Birchfield v. North Dakota, which was decided by the United States Supreme Court in 2016, continues to raise questions in courts throughout the country as to how DUI cases can be prosecuted and what evidence can be admitted against defendants charged with DUI. Recently, in Vermont v. Rajda, the Vermont Supreme Court held that a defendant’s refusal to submit to a blood test could be introduced at trial as evidence of guilt. Illinois DUI law remains unsettled as to whether a defendant’s refusal to submit to a blood test can be admitted as evidence of guilt, but as courts throughout the country continue to face this issue, it is likely only a matter of time before it is addressed by the Illinois courts.

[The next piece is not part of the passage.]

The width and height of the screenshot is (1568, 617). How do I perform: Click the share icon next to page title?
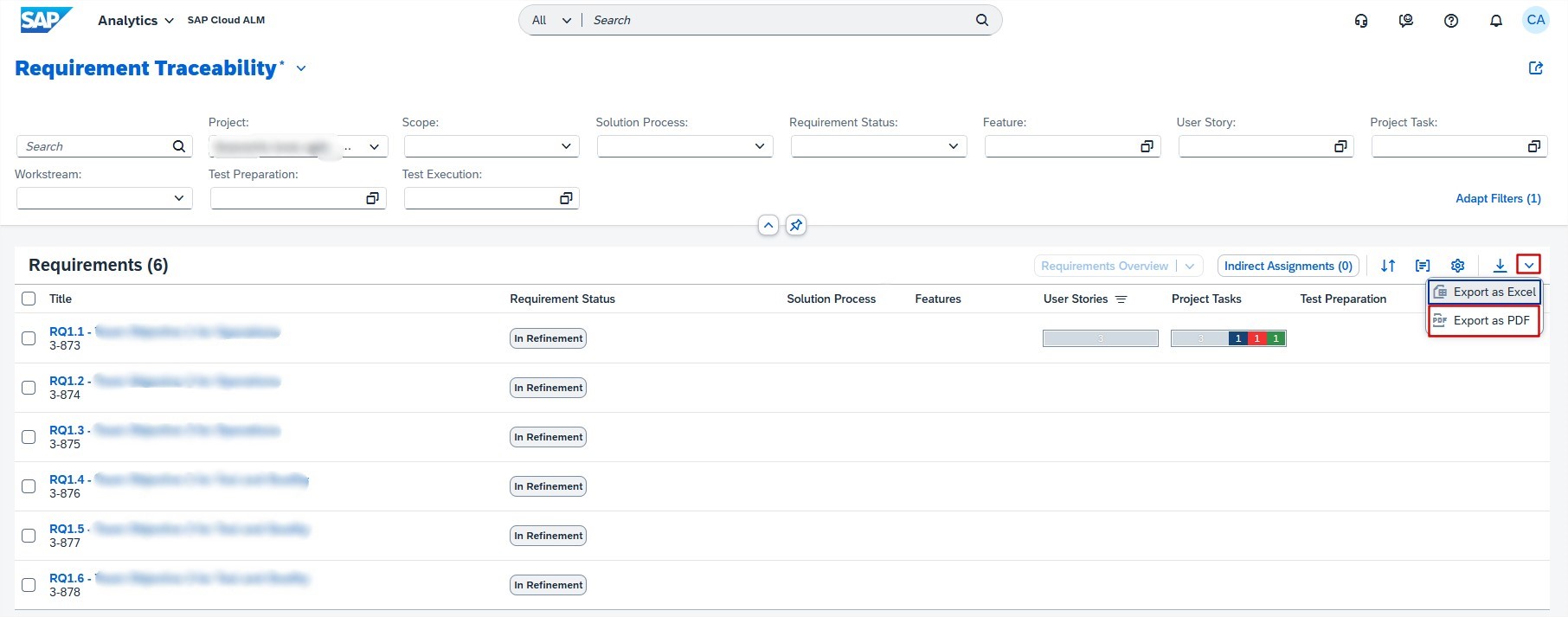click(1536, 68)
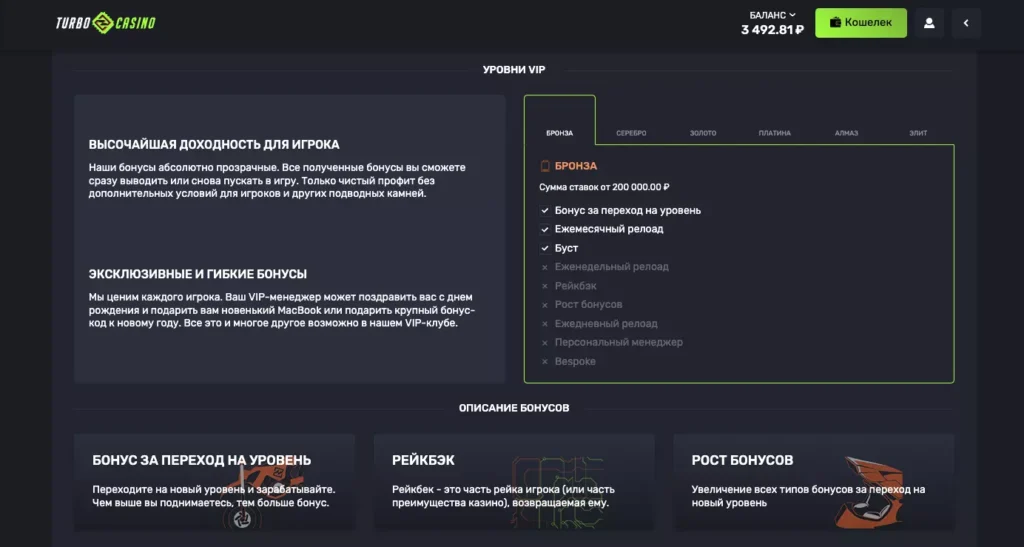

In Vermont, defendants in several cases filed motions in limine to suppress evidence of their refusal to submit to blood tests from being introduced at trial. The trial court granted the motions, based on its belief that Birchfield recognized a constitutional right to refuse a blood test, which the court believed superseded the Vermont implied consent law and prohibited the admission of a defendant’s refusal to submit to a blood test into evidence. The state appealed, arguing that Birchfield held that evidence of refusal to submit to a blood test was admissible at trial, and further, that an amendment to Vermont’s implied consent law rendered the constitutional issue moot. On appeal, the court held that the trial court erred in granting defendants’ motions in limine, reversing the trial court ruling.
In its analysis, the court noted that the amended Vermont implied consent law stated that a defendant had a right to refuse to submit to evidentiary testing, but evidence of any refusal of a breath test could be introduced as evidence in a criminal proceeding. Defendants interpreted this language as implying that the legislature intended for refusal of breath tests to be permitted into evidence, but not refusal of blood tests. The court disagreed, noting that as the statute did not expressly prohibit admission of a refusal to submit to a blood test, such evidence could be admitted unless it was unconstitutional. Regarding the constitutional issue, the court noted that several other states that addressed the issue found that the Fourth Amendment did not bar evidence of refusal to submit to a blood test, and joined those courts in concluding evidence of refusal to submit to a blood test did not warrant constitutional protection. The court noted that Birchfield only barred the criminalization of a refusal to submit to a blood test, and did not prohibit the prosecution from entering evidence of the refusal. As such, the court held the admission of evidence of a defendant’s refusal to undergo blood testing was permitted.